Namun, satu pabrik pengolahan karet di Kecamatan Jujuhan, Kabupaten Bungo, mampu bertahan dalam situasi sulit ini.

Meskipun harga karet berada pada titik terendah, pabrik tersebut tetap beroperasi.

Para petani di sekitar Jujuhan juga telah berpindah profesi dari penyadap karet ke sektor pertanian lainnya, seperti kelapa sawit.

Mirisnya, di Kecamatan Jujuhan dan Jujuhan Ilir, banyak kebun karet yang ditinggalkan dan beralih ke tanaman kelapa sawit.

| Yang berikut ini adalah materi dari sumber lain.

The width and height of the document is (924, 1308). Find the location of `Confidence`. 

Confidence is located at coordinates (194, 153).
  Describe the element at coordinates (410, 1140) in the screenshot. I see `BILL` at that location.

Beberapa waktu lalu, penulis pun mengunjungi PT Djambi Waras, pabrik pengolahan karet terbesar di Kabupaten Bungo, yang terletak di Sirih Sekapur.

“Kami masih tetap beroperasi meskipun harga karet merosot. Untuk bahan baku, kami membeli dari Kabupaten Tebo, Bengkulu, dan Lampung untuk memenuhi kebutuhan pabrik,” kata Gapri Bona, staf Humas PT Djambi Waras.

Kata dia, pihaknya menjalankan dua sif, agar 300 karyawan tetap bisa bekerja.

“Kami tetap melakukan ekspor berdasarkan pengiriman yang ada. Kedepan Kami berharap harga karet bisa pulih kembali agar tidak ada pemangkasan karyawan atau bahkan penutupan perusahaan," harapnya.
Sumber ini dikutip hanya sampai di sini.